Happy New Year friends!
Even though I’m not a big fan of the mind set that January 1st is the day to change your life, I felt like this year needed some serious closure. So I’ve come up with some Music Teacher Resolutions to take us in to 2021..

  1. Say no. Leave it at school, don’t adapt the new thing that’s optional, give up something, don’t take it on, walk away or do what you need to do. We are dealing with a pandemic just like everyone else and it isn’t our job to be a hero. It took a pandemic for me to realize this and while I said no last year, I’m vowing to keep that one going. When I need to.
  2. Find a friend. So many people revert to large FB groups for venting. Sometimes, it turns into a meltdown of epic proportions and I’m sure you know what I’m talking about. Skip it. Phone a friend, talk to a mentor, another music teacher you know personally or if you don’t know who to talk to, you can email me (use the side contact bar), and I’ll be your listening ear. Don’t do it to 20k people on FB.
  3. Walk away. Know when it’s time. Sometimes you will never win and it’s ok.
  4. Get inspired. Watch Soul. No matter what the big takeaways were depending on how you view it, remember that someone was so inspired by a music teacher that they made a movie about him. You make a difference even when you don’t know it.
  5. Go home on time. Seriously. I have some serious questions about being at school from 7 am until 6 at night. I used to do that almost daily. Go home.
  6. Make music for you. It’s why you got into this job and some of us don’t tend to nurture this enough for ourselves.
  7. Dump the toxic. As teachers, we put up with a lot. People who don’t trust us, people who think we take summers off, people who think we are out to get their kid, kids who won’t listen because their primal needs aren’t being met. We deal with lots of people who don’t know about our profession and think we just play around, play games, wave a stick or that they can do it too cause they like music. Never mind the training, the juries, the actual knowledge about kids voices and all the time we spent in preparation to be a teacher.

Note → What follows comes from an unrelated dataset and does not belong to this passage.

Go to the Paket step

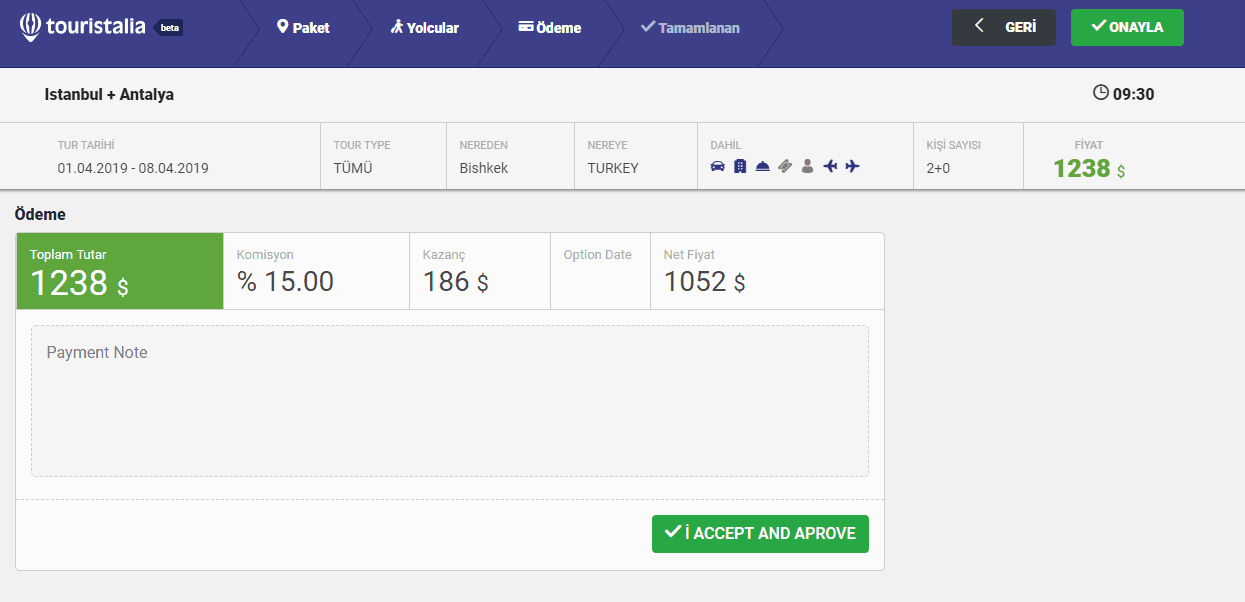(x=303, y=28)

    It may be hard, but ignore those voices. Boot them from your FB friends, or unfollow. Don’t spend time trying to engage, let it slip in one ear and out the other. Try not to let the negatives weigh you down. You know what it took you to get there. Try your best to kick them out, to not engage, or let it roll. Depending on who it is, you might not be able to get rid of them, but you can certainly do your best to ignore.

    You are worth more than the voices trying to hold you down.
  8. Remember that your identity is not just being a music teacher, a teacher, or a performer. There is more to us than our career. It’s so simple as a teacher to become engulfed by giving for our students that we don’t prioritize our people. We are replaceable at school but not at home. Remember you are someone’s child, someone’s S.O., someone’s friend, someone’s parent, someone’s pet parent, someone’s call cause I miss you and it’s been forever. Prioritize you.

    When I was younger, I loved reading those glossy magazines with latest fashions, and predictable articles about hair, makeup, fitness and hacks (before we called them that). I somewhere stopped buying them not because I didn’t enjoy them but because I let the career eat my life. I still think they’re fun. So I’m going to buy the magazine (or maybe the ones that are more age appropriate for me…). I’m going to not be a teacher every moment of the day. And I’m ok with that.